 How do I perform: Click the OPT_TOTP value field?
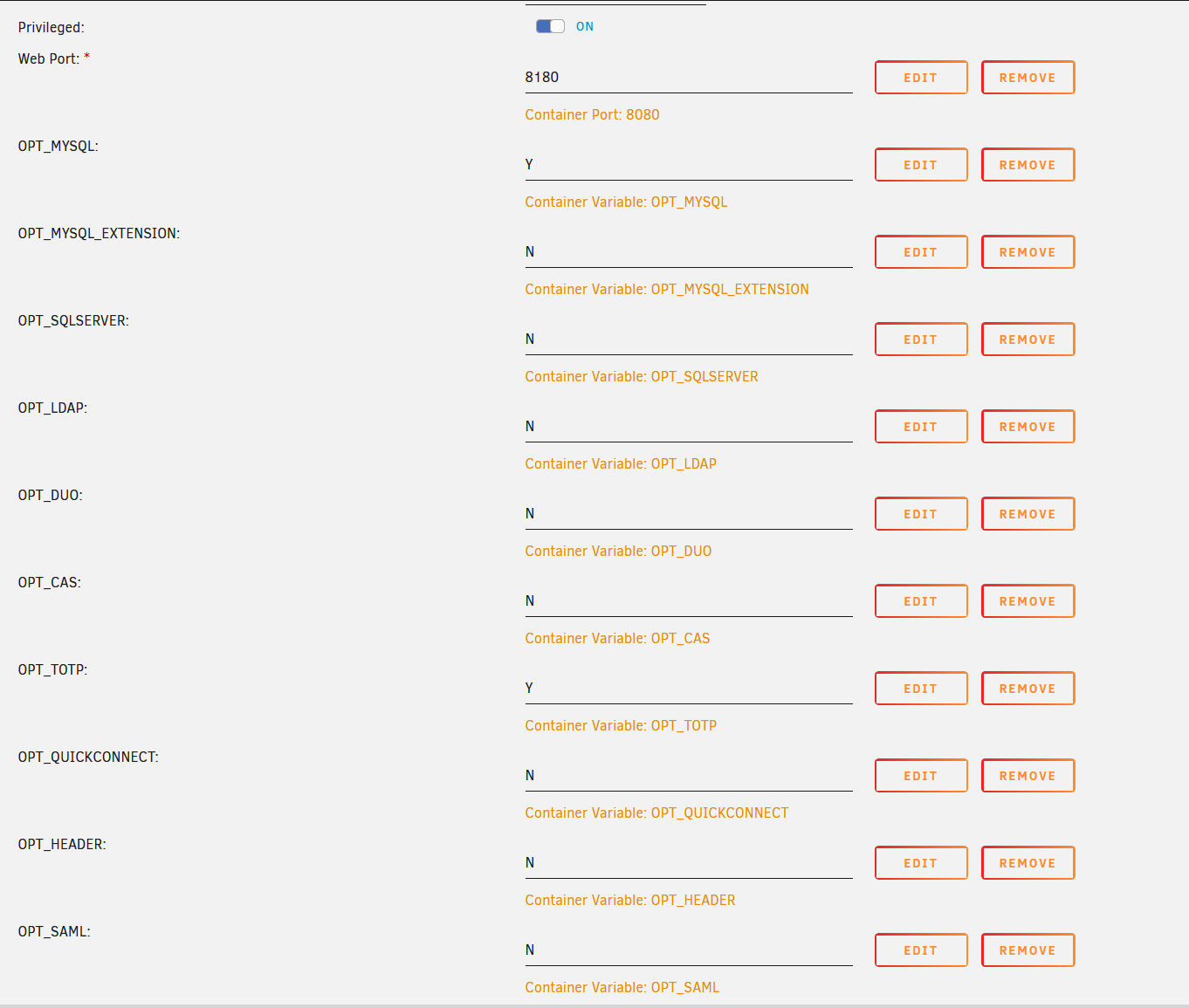[x=689, y=689]
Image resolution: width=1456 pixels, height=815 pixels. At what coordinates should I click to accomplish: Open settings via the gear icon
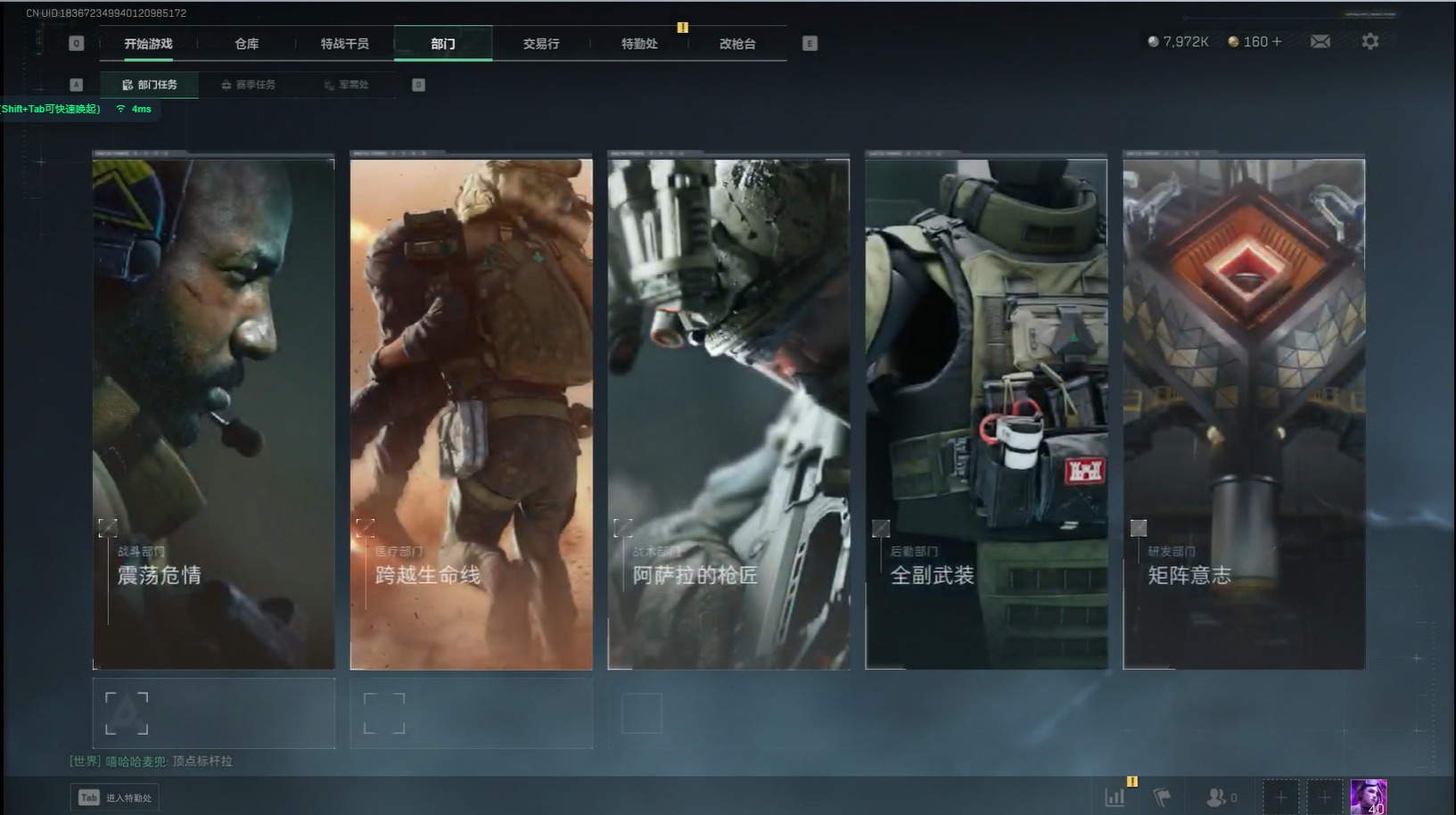[1370, 42]
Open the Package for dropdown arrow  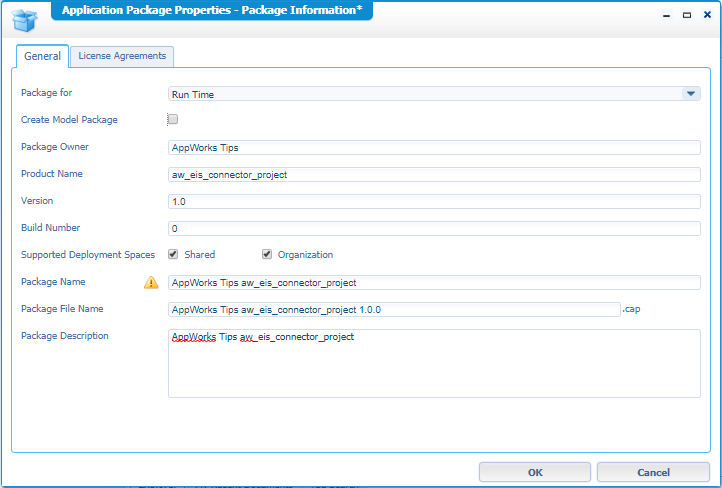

※

■ Stated exercise: Change "gear" to "cog" and write out the entries again with nothing else altered. Omit the pictures.

■ Right answer:
 How do I perform: Click the OPT_TOTP value field?
[x=689, y=689]
Image resolution: width=1456 pixels, height=815 pixels. At what coordinates should I click to accomplish: Open settings via the cog icon
[1370, 42]
Open the Package for dropdown arrow  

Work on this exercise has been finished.